It's important to remember that tyrants are people who are ill, even if it's an illness that's common and often subtle. It's not healthy for people to be willing to abuse others. It just so happens that some illnesses aren't strictly biological, some of them are sociological.

People in general could be considered, "good" in a broad sense. Innately, humans are sensible and kind. It's the System which turns life into a perverted game with perverted rules and end goals. Individuals are thus limited, and horrific actions are framed within the context of reaching those goals.

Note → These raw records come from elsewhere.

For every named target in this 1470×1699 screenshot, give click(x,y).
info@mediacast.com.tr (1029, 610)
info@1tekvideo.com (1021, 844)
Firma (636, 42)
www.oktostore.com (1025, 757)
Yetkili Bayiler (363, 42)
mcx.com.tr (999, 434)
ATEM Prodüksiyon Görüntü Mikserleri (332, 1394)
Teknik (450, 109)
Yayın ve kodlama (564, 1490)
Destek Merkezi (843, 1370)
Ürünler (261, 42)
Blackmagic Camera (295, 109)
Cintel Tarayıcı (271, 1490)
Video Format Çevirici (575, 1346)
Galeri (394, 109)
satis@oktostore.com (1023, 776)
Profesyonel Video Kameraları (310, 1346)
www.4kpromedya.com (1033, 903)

This doesn't remove moral culpability to individuals. We always have the option, "not to play the game" and there have been multitudes of people throughout history who've done just that from the Mongol steppe to Nazi Germany. Nonetheless, it helps explain their actions and how they can be healed.

Consider what a surgeon does. A surgeon carefully and deliberately mutilates unconscious people. How are they able to do this, gazing at another person's insides without feeling overwhelming disgust and guilt? This is because the act is framed by institutions and social norms in an overall positive, heroic way.

Their actions are made normal and legitimate based on a certain outcome, i.e. the person under the knife will be helped and society as a whole will be helped by having a healthy individual.They can be made numb to the full reality of the situation and remain detached. This method works even in our, "stable" today.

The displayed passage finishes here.